On Thu, Mar 1, 2018 at 8:41 PM, Richard Guy Briggs <rgb@xxxxxxxxxx> wrote:
> On 2018-03-01 14:41, Richard Guy Briggs wrote:
>> Implement the proc fs write to set the audit container ID of a process,
>> emitting an AUDIT_CONTAINER record to document the event.
>>
>> This is a write from the container orchestrator task to a proc entry of
>> the form /proc/PID/containerid where PID is the process ID of the newly
>> created task that is to become the first task in a container, or an
>> additional task added to a container.
>>
>> The write expects up to a u64 value (unset: 18446744073709551615).
>>
>> This will produce a record such as this:
>> type=UNKNOWN[1333] msg=audit(1519903238.968:261): op=set pid=596 uid=0 subj=unconfined_u:unconfined_r:unconfined_t:s0-s0:c0.c1023 auid=0 tty=pts0 ses=1 opid=596 old-contid=18446744073709551615 contid=123455 res=0
>>
>> The "op" field indicates an initial set. The "pid" to "ses" fields are
>> the orchestrator while the "opid" field is the object's PID, the process
>> being "contained". Old and new container ID values are given in the
>> "contid" fields, while res indicates its success.
>>
>> It is not permitted to self-set, unset or re-set the container ID. A
>> child inherits its parent's container ID, but then can be set only once
>> after.
>
> There are more restrictions coming later:
> - check that the child being set has no children or threads yet, or
> forcibly set them all to the same container ID (assuming they all pass
> the same tests).

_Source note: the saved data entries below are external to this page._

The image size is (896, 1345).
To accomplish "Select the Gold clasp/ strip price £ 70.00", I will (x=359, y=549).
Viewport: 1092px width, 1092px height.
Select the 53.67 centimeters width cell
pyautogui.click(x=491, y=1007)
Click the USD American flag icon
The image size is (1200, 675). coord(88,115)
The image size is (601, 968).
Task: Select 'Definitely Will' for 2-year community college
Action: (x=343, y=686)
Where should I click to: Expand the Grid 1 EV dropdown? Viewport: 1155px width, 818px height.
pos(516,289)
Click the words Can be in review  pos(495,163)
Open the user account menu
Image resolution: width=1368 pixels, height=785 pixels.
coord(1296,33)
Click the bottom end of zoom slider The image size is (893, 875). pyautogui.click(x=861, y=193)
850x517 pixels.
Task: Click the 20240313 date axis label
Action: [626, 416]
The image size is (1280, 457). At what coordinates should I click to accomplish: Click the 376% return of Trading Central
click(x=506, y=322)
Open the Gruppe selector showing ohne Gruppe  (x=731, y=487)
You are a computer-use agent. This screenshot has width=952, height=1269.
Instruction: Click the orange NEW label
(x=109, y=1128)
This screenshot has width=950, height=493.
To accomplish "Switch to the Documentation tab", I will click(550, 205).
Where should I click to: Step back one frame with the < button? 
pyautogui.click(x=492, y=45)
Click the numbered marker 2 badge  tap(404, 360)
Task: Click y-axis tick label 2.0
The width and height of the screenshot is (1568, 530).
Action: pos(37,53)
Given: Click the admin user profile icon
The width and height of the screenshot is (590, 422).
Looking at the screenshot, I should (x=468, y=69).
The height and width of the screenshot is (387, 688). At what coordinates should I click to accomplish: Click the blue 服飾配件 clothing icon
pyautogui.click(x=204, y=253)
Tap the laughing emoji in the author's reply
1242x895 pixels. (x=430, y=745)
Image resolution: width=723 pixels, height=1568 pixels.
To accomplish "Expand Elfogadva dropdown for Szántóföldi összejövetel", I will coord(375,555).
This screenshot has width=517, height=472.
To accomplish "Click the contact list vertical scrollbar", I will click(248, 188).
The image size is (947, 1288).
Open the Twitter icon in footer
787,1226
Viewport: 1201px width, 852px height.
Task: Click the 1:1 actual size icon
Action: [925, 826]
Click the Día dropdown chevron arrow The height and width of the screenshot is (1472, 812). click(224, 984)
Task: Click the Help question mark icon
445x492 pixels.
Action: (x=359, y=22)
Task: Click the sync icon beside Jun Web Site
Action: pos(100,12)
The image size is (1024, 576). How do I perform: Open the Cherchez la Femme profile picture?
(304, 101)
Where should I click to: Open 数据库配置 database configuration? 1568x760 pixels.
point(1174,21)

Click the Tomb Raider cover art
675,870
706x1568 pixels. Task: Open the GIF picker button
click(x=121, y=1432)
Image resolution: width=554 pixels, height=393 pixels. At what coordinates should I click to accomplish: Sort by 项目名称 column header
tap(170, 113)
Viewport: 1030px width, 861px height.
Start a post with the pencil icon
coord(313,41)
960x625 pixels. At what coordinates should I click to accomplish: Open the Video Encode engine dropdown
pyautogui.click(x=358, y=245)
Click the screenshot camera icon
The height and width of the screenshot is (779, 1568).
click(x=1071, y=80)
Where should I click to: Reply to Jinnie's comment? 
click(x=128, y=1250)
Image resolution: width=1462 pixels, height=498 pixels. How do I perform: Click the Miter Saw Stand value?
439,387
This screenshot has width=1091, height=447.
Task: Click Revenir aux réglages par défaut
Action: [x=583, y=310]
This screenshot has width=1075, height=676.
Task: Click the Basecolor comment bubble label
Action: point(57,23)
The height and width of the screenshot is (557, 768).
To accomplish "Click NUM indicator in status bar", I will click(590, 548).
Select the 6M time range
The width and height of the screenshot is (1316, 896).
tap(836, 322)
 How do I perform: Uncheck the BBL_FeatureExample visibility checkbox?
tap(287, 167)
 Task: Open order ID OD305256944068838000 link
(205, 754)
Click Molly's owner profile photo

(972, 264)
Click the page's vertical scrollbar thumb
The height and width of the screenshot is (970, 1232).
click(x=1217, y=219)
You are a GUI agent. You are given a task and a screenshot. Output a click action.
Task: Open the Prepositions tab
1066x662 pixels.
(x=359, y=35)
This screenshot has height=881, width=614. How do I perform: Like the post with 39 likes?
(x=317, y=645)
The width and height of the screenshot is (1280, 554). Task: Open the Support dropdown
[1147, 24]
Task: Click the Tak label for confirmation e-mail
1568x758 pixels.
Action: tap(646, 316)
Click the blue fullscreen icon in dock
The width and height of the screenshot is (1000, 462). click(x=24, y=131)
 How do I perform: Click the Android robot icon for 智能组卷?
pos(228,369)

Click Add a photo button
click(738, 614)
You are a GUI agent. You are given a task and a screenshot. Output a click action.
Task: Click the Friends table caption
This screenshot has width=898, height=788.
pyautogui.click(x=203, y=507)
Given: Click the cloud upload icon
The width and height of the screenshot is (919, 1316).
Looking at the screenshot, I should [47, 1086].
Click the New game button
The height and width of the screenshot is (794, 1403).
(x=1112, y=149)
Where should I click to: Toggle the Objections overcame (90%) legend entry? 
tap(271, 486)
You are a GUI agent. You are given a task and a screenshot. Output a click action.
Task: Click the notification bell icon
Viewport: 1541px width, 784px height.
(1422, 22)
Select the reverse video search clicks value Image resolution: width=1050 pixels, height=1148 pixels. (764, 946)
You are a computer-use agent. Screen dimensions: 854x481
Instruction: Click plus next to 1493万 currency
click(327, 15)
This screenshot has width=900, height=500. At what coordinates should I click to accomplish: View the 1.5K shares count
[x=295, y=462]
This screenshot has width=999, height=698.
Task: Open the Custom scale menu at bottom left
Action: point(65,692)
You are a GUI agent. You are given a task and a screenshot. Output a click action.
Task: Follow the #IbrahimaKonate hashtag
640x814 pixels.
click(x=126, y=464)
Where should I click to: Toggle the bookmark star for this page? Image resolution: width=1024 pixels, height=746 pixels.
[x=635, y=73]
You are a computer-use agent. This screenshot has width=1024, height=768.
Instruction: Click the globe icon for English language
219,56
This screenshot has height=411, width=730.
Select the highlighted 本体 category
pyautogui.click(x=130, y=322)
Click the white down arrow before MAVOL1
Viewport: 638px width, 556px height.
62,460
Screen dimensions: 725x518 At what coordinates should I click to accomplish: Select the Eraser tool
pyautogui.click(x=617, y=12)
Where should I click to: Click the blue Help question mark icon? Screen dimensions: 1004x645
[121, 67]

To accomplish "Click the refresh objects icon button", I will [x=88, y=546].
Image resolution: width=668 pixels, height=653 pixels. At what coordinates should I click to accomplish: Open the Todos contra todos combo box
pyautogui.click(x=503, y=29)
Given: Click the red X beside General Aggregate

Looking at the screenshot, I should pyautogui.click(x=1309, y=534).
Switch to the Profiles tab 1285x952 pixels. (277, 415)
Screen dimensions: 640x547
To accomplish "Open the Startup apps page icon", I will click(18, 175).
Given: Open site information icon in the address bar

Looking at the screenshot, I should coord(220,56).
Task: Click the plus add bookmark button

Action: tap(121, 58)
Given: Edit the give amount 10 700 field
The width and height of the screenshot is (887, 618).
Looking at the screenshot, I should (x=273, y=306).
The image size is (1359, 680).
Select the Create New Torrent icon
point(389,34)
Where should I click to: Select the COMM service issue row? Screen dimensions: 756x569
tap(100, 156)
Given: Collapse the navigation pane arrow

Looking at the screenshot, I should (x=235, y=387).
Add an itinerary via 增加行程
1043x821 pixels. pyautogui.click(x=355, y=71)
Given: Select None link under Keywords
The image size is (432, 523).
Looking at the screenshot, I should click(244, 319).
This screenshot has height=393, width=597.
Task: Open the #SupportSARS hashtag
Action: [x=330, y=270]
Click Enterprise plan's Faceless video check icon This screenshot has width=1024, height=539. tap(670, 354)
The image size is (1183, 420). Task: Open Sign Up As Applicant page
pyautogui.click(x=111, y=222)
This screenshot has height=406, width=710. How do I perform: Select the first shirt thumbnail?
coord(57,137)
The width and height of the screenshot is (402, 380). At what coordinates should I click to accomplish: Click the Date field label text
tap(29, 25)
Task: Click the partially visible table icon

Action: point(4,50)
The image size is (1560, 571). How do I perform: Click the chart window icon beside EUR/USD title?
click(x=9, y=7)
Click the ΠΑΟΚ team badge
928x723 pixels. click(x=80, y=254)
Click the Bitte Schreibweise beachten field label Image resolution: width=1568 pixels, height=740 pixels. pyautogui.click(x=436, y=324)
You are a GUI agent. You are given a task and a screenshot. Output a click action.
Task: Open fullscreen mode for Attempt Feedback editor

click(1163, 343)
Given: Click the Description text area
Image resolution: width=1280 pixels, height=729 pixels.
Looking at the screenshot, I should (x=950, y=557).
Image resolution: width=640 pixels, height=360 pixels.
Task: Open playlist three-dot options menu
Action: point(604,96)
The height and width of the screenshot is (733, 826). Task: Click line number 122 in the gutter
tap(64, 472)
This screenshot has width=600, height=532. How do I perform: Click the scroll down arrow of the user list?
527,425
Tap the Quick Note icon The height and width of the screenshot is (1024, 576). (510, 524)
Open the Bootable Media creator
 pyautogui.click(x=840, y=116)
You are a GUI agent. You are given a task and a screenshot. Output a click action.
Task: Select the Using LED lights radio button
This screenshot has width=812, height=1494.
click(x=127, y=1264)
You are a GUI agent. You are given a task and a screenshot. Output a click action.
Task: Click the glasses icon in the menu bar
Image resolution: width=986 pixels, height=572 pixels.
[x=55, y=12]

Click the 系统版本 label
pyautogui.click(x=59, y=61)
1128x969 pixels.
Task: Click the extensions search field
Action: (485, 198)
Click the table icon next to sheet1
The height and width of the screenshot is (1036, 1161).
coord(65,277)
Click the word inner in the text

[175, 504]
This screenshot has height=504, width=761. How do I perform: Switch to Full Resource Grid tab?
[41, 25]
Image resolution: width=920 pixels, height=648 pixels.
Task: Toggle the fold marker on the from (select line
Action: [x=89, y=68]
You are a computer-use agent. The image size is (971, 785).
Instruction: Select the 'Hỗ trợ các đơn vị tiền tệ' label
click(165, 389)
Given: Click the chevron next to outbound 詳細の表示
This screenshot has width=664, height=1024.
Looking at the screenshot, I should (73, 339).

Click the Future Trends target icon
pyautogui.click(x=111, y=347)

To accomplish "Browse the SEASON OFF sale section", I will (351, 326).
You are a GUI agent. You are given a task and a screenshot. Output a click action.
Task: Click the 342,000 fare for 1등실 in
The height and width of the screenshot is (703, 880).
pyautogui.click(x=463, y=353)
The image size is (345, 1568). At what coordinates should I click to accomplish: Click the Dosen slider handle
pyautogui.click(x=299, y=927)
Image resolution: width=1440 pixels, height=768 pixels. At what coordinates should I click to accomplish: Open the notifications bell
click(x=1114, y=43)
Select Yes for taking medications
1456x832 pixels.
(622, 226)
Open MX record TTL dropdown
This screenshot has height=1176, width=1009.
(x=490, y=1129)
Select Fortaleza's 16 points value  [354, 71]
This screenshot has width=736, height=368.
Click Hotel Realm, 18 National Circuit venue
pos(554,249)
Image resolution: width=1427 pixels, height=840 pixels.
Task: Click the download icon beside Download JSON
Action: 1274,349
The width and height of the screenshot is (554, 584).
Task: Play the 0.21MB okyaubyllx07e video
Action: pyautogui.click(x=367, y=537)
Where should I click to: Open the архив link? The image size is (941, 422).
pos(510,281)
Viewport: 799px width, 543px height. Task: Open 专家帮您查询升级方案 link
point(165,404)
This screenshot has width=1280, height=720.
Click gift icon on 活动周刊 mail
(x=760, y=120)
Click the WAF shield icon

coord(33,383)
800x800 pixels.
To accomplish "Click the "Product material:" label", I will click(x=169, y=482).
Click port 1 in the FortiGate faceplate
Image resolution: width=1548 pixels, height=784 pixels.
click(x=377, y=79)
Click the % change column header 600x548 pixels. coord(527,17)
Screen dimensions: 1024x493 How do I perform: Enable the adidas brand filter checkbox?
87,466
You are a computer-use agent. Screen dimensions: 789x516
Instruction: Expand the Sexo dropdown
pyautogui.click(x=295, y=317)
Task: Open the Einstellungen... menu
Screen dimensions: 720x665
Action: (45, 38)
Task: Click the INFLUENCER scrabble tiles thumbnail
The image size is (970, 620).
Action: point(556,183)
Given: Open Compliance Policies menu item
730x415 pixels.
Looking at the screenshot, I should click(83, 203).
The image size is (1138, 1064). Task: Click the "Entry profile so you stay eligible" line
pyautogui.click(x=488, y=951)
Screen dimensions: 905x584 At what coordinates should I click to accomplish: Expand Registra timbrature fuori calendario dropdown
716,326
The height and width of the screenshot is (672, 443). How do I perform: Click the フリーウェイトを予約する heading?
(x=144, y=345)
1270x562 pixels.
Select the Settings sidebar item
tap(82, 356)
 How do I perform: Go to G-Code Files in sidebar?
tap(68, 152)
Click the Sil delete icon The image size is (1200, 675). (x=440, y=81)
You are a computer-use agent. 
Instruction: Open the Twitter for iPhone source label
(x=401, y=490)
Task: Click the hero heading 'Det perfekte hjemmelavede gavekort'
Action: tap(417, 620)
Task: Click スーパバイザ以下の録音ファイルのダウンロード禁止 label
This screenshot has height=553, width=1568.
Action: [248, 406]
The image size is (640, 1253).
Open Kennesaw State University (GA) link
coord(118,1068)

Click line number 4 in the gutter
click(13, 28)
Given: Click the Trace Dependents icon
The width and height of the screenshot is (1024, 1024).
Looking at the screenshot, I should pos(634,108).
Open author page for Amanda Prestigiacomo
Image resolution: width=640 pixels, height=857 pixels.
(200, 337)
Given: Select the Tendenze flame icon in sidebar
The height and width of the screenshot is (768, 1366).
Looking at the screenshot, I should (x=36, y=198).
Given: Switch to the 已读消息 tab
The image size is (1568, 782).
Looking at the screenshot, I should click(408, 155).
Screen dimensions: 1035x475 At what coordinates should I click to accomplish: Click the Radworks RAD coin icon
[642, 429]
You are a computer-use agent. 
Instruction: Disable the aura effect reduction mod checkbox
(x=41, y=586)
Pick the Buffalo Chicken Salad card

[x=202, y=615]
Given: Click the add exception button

This will also prevent an orch from setting its
> parent and other tit-for-tat games to circumvent the basic checks.

FYI, I think you may have a problem with something in your outgoing
mail path; I didn't receive the original patchset you are referencing
and it doesn't appear in the mail archive either.

--
paul moore
www.paul-moore.com